= Sacratoria gens =

The Sacratoria gens was an obscure plebeian family of ancient Rome. Hardly any members of this gens are mentioned in history, but several are known from epigraphy.

==Origin==
The nomen gentilicium Sacratorius may be derived from the word sacrator ("consecrator"), itself derived from the verb sacro, sacrare ("to sanctify"). However, according to the philologist Margaret M. T. Watmough, the attestation of the family in Casilinum may indicate that the name actually emerged from an Oscan cognate of sacrator. Morphologically, the name is paralleled by other gentilicia such as Calatorius and Fictorius, from calator ("herald") and fictor ("maker"), respectively. M. W. Frederiksen suggests that the name Sacratoria may have some connection with the name of the equestrian Marcus Sacrativir, who is mentioned by Caesar in his commentaries on the Gallic Wars.

==Members==

- Sacratoria Laudica, named in an inscription from Casilinum in Campania, dating from the latter half of the first century BC. According to Frederiksen, the stele of Sacratoria Laudica and a stele of an individual named Marcus Carulius are the only two known stones from the area that showcases a "lapidary style of lettering."

********************

Stated goal 1: Rewrite the entries from the line containing "Viewport: 670px width, 580px" through the end of the entries, changing "Quotes" to "Replies" and keeping everything else the same. Omit the pictures from your answer.
The entries have no connection to the text about the Sacratoria gens.

********************

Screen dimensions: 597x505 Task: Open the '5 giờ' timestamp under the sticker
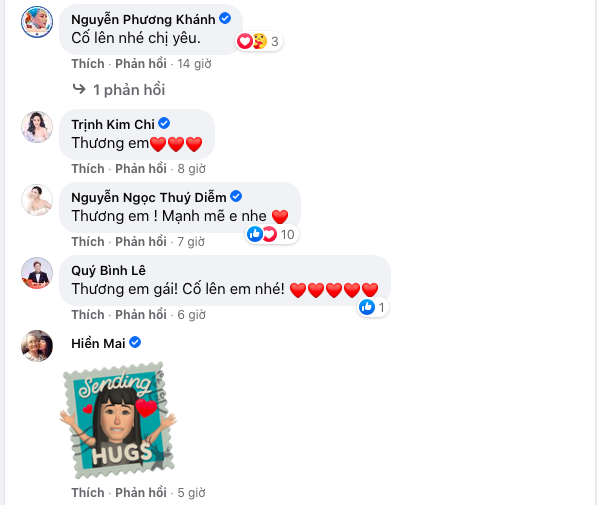coord(192,492)
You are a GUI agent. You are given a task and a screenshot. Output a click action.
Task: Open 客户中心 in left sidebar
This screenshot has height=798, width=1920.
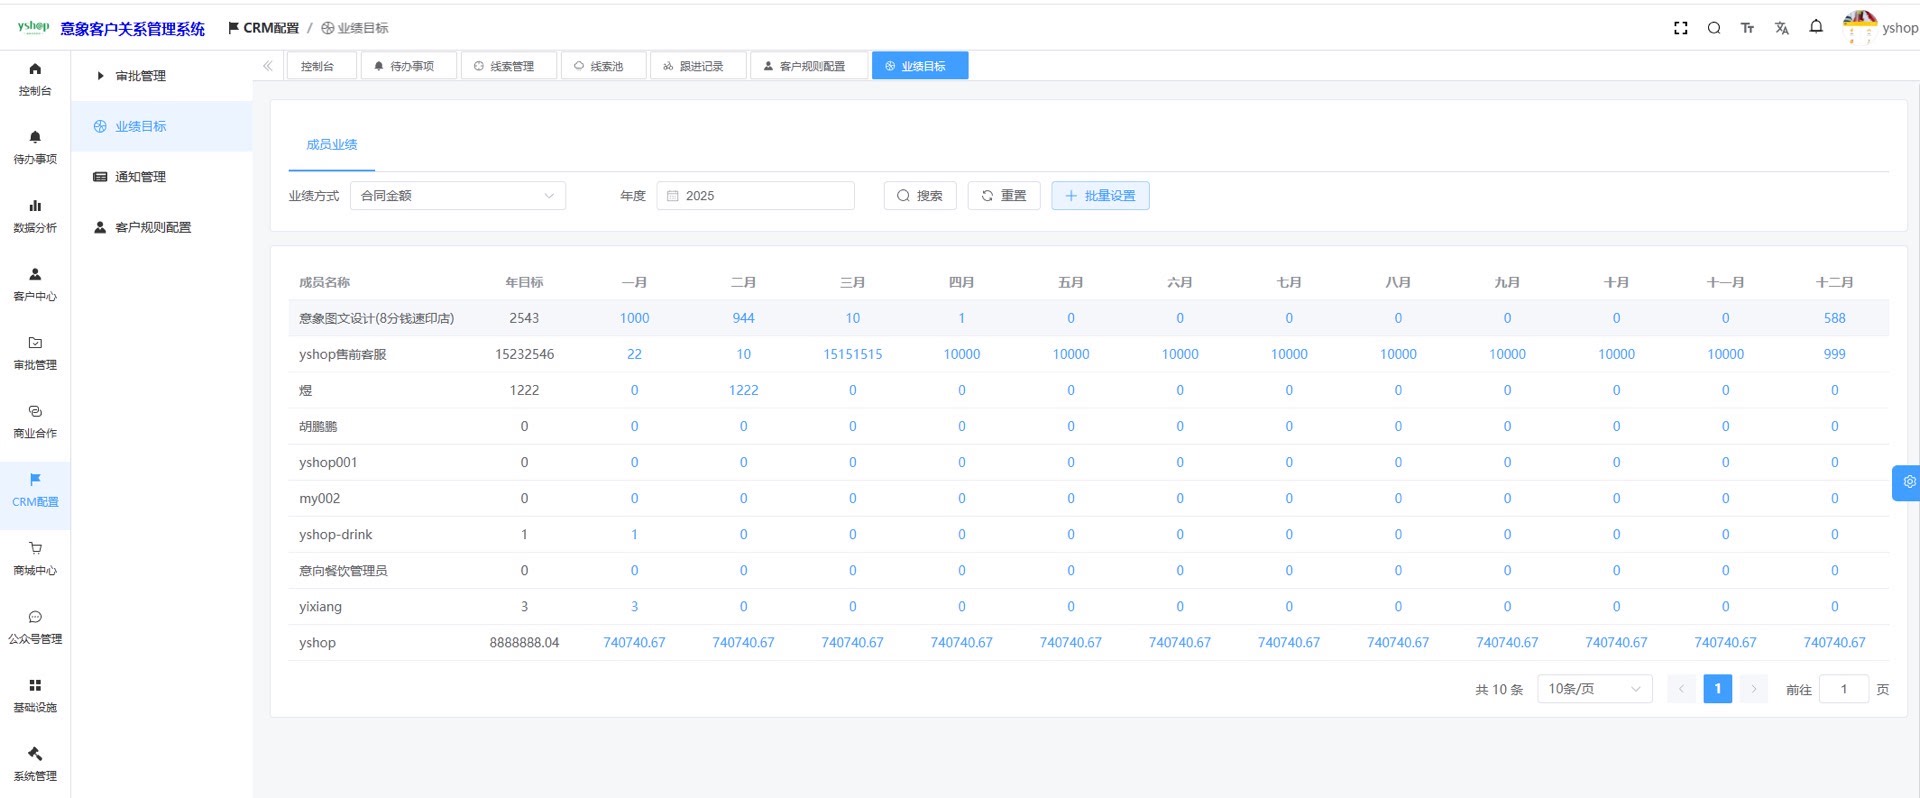tap(35, 284)
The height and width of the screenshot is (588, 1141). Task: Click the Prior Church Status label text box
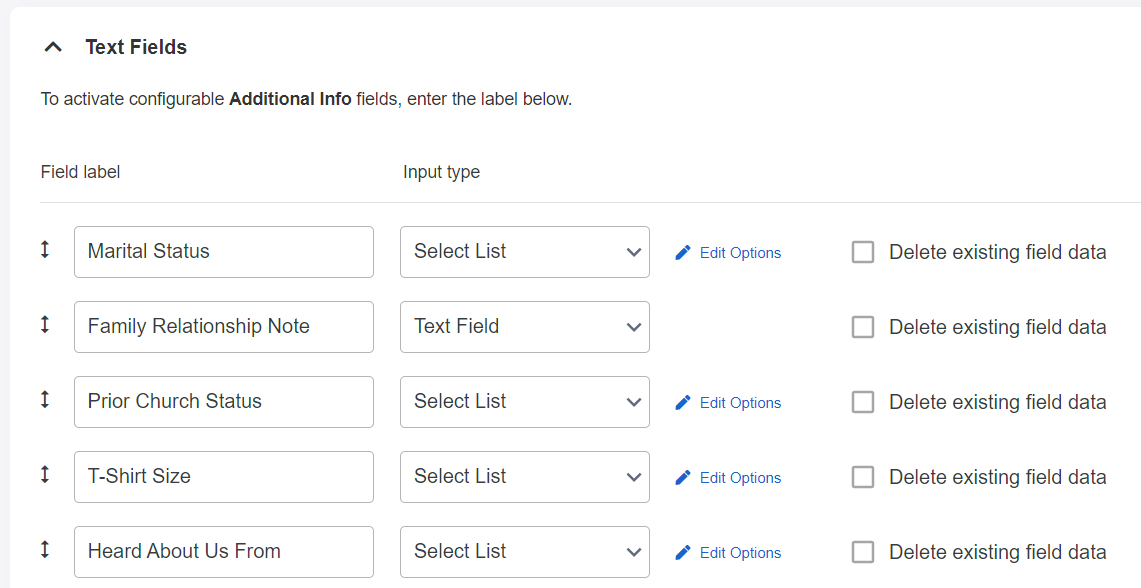(224, 402)
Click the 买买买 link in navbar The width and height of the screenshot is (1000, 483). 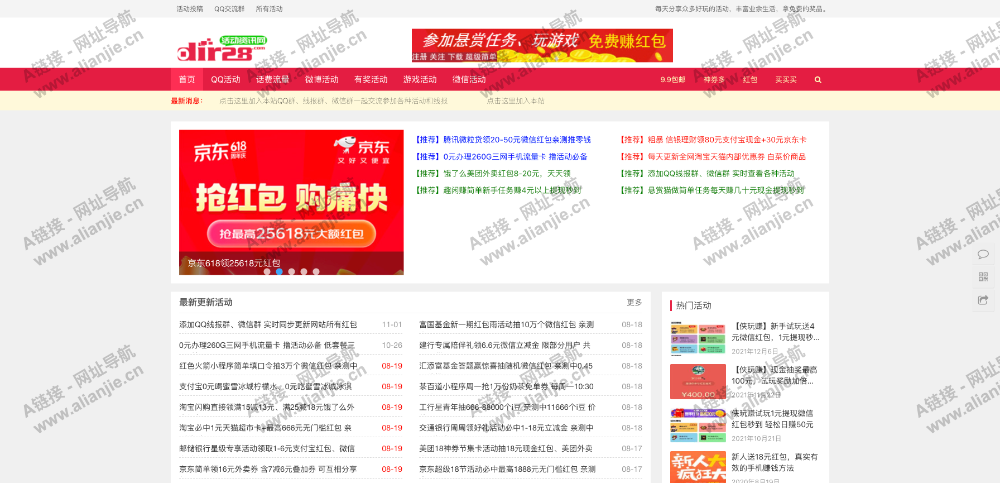[x=786, y=79]
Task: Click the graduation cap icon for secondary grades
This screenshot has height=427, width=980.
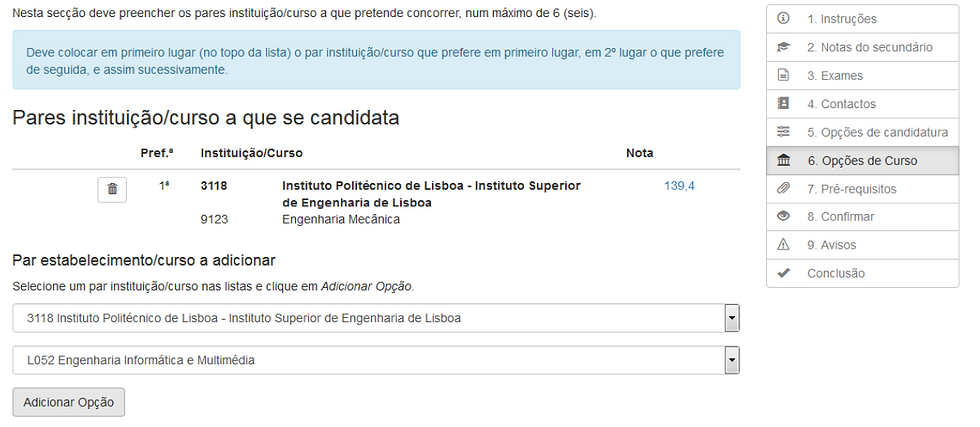Action: point(784,47)
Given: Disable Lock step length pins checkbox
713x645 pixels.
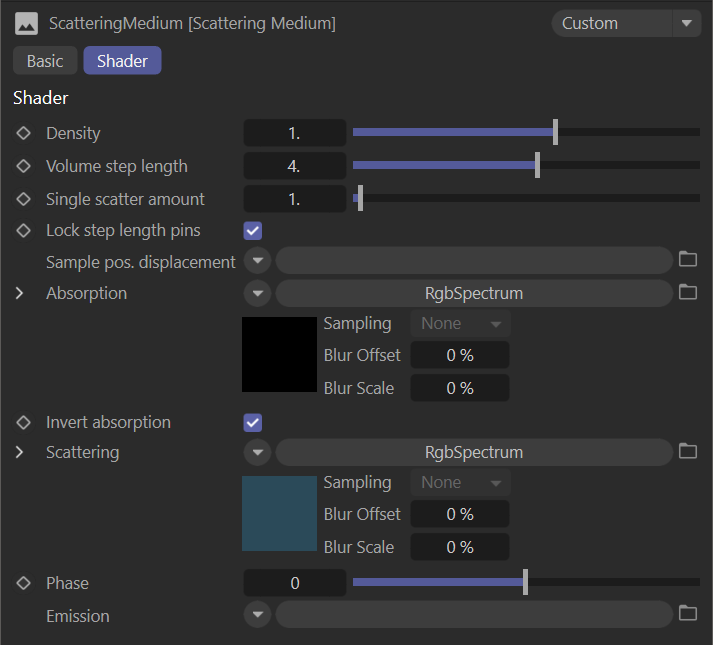Looking at the screenshot, I should (x=253, y=231).
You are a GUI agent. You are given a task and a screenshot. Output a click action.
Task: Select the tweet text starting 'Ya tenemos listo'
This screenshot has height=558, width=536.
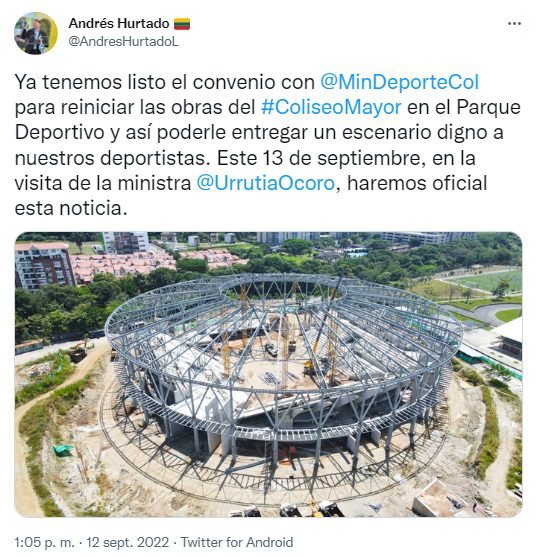(268, 145)

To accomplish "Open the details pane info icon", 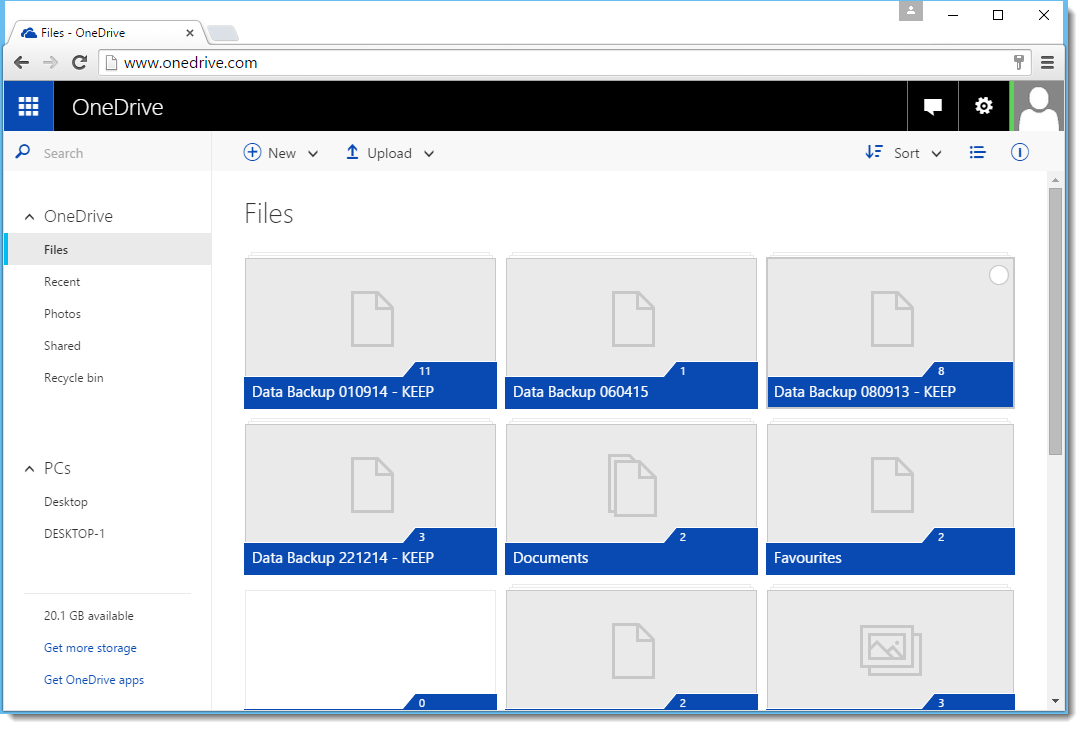I will (x=1019, y=152).
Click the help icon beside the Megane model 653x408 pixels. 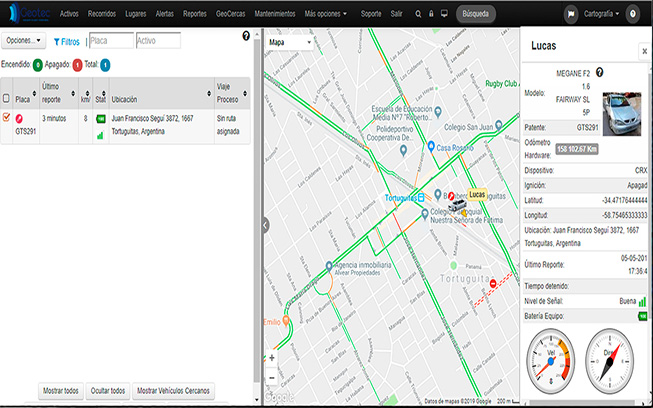point(600,73)
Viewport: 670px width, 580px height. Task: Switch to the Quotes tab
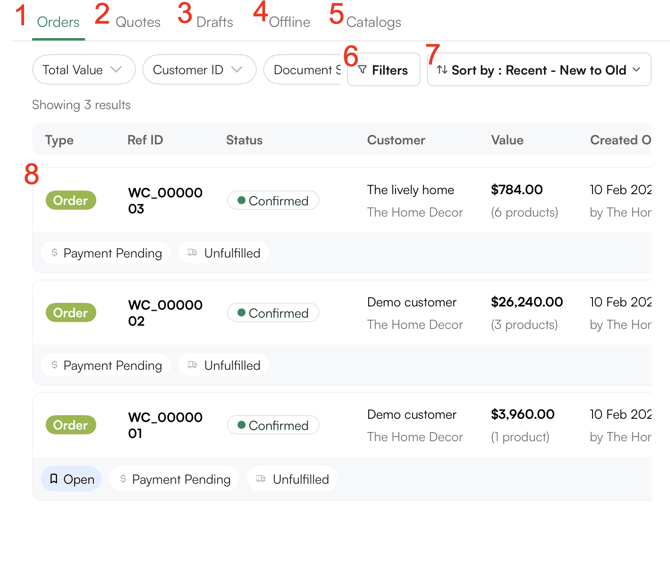pos(138,22)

********************

Stated goal 2: In the text on the Sacratoria gens, what does Margaret M. T. Watmough say the family's attestation in Casilinum may indicate?

Correct output 1:
Viewport: 670px width, 580px height. Task: Switch to the Replies tab
pos(138,22)

Correct output 2: It may indicate that the name actually emerged from an Oscan cognate of sacrator.